While on this trip I knew that trying new foods was going to be one of my biggest challenges and it was. Did you know that it is very offensive to Native people to reject the food that they offer it to you? I did not want to be rude, therefore I had to scrape my taste buds, fix my face, and brace my stomach. The room where separated by gender. The rooms were standard. The beds were comfy too. The first day we got ourselves acquainted, packed lunched, and stuffed zip lock bags.
We were split into two groups, Crazy Horse and Wild Mustangs! The groups would rotate jobs and projects throughout the week during different times. We would eat breakfasts in the morning: typically cereal, nutria-grain bars, fruit, oatmeal, or a pot-tart. Packed lunches would consist of a PB&J or Ham & Cheese, chips, and water. Dinner time a group would cook a dish like homemade pizza, tuna casserole, or burgers. Keep in mind we were on six dollars a day/ per-person budget just like the natives. So we were stretching the dollars! It all worked out wonderfully!
The second day we combined groups and worked on two houses about an hour away. Everything was an hour away because, well the reservation is HUDGE! We worked with a man named Scott. Scott founded a non-profit organization and partnered with another organization as well. Scott is very compassionate for the natives. He’s willing to sacrifice his comfort zone to make the lives better for the natives. We worked together as a team. We moved furniture, scrapped paint, cleaned floors, cleaned windows, moved lumber, dug holes for trees, and more. It was hard work but working with such great people made it a blast.
Myself and a few other ASB folks had the opportunity to work with kids in an after school program. It was a great experience and enjoyed working with the kids. We helped move all of the toys in the building. We brought in several toys, games, costumes, and other items for the kids to enjoy. We played music for the kids and painted their feet. They were the cutest and nicest kids. We had so much fun with them. These kids were happy despite their surrounding conditions.
We also conducted a health fair. The fair was designed to inform natives of Diabetes and how to be healthy. We provided the natives with information packets, presenters, lunch, and the opportunity to have nursing staff check their blood pressure. We had so much fun conducting the health fair. I’m sure it was of great help to them.
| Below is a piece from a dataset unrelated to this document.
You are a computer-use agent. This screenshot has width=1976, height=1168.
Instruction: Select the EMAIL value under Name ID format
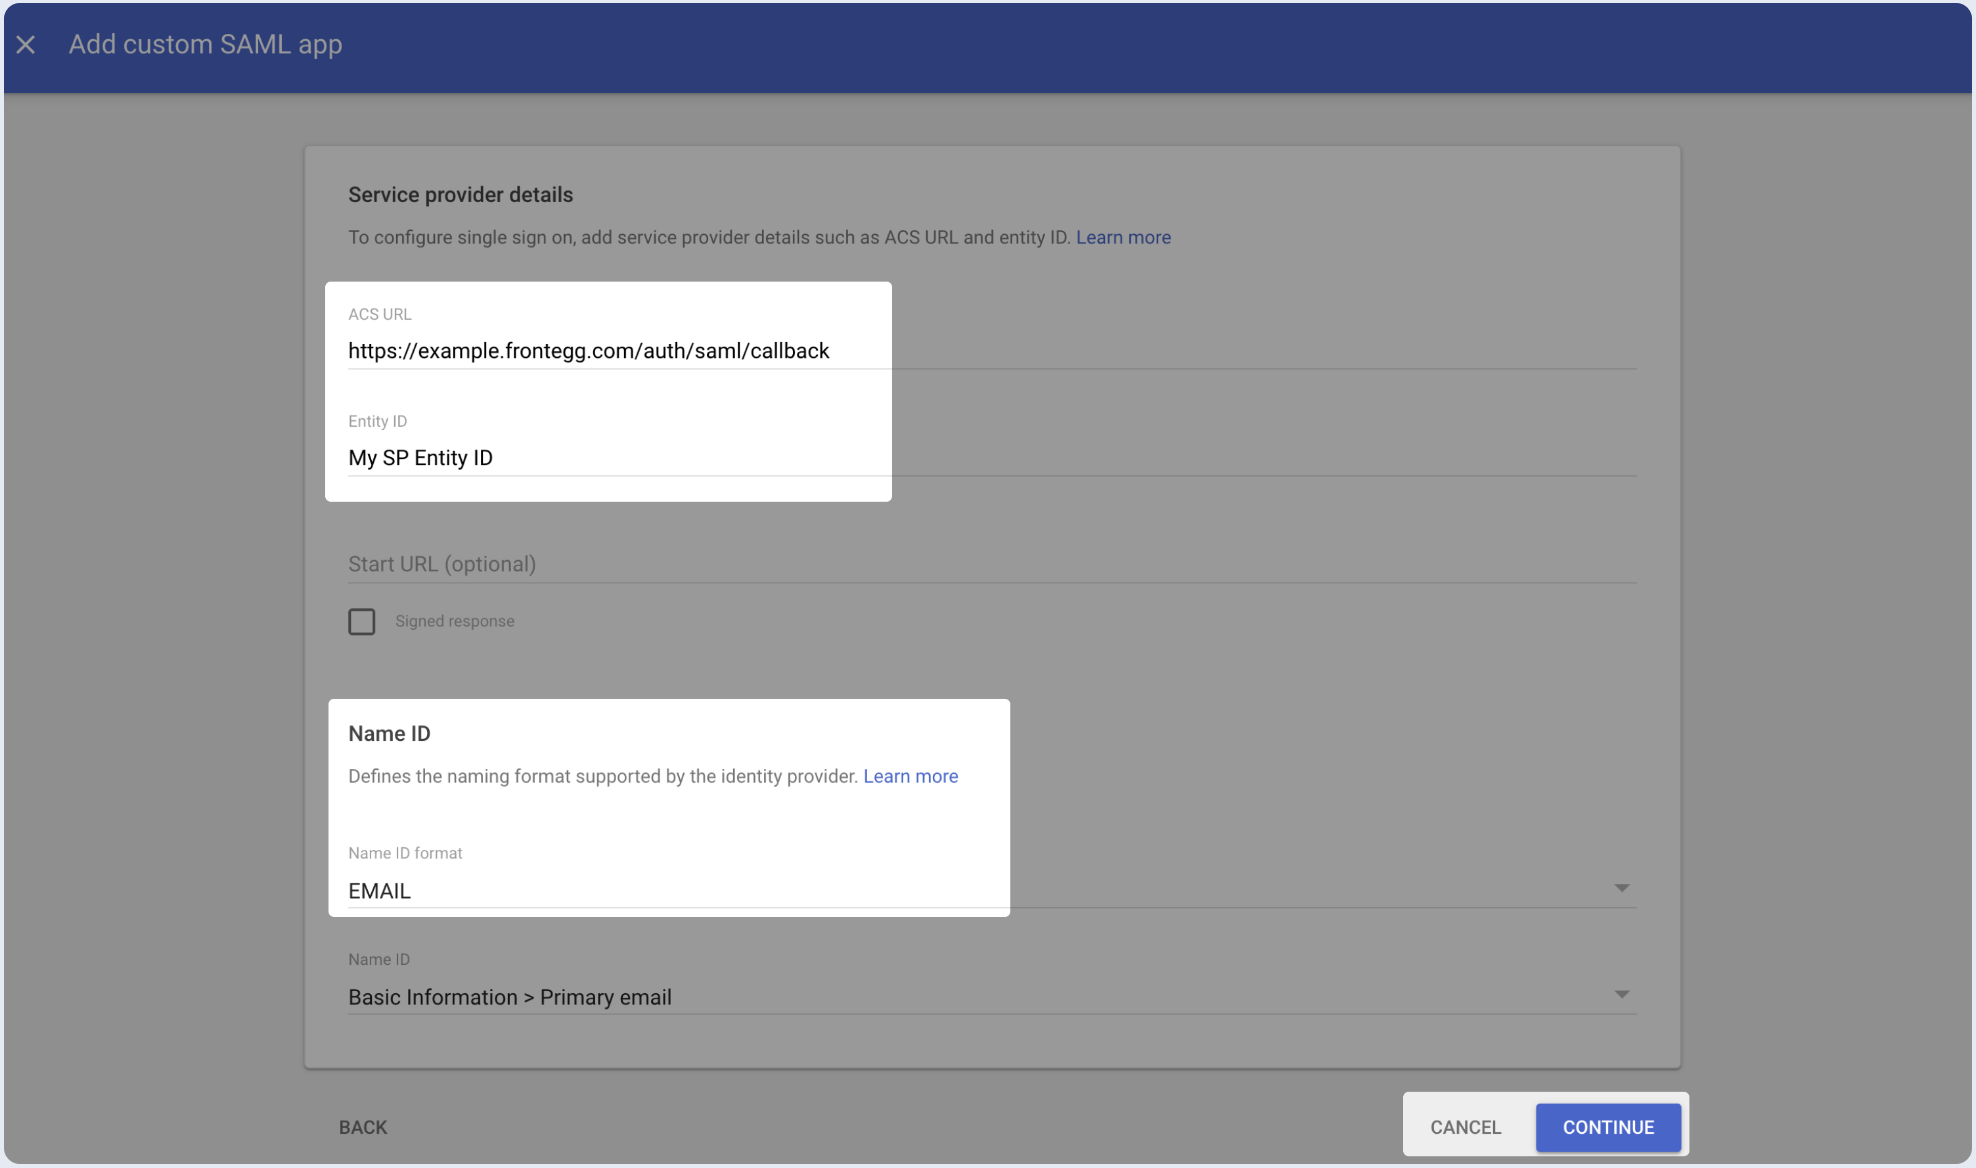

The last day we visited the site of Wounded Knee, which is the actual place where the massacre occurred. It was very sad and lonely. There were flags, ribbon, and tobacco everywhere to symbolize grief and to pay respect to the victims. Also we visited Oglala Lakota College, which is the only college on the reservation. The campus was beautiful. Most of the buildings looked new. Everyone was so welcoming and friendly.
The next day we departed at 4am. It was very early, cold, and rainy. We packed out bags and loaded the vans. It was a very dangerous drive to the airport because the 99.9% muddy roads were extremely slippery (mudslide). Can you imagine driving three eight passenger vans on the slippery edges of mountain? Not fun! Fortunately and prayerfully we survived and arrived at Denver International Airport safely. It was a long and rocky plane ride home. We endured some turbulence and pain in our ears but made it though. At least I did, I think.
Overall, I had a amazing experience. I grew as a person, ambassador, student, and leader. I faced my fears and broke through barriers. Relationships with friends changed to family. I developed a deeper compassion and understanding for the community. I desire to make a change not just in my community but I the world. I am truly grateful to have had the opportunity to attend this trip. I learned so much! I hope I blessed someone’s life. ASB was an incredible/ life-changing experience that I will never forget! Thanks for reading!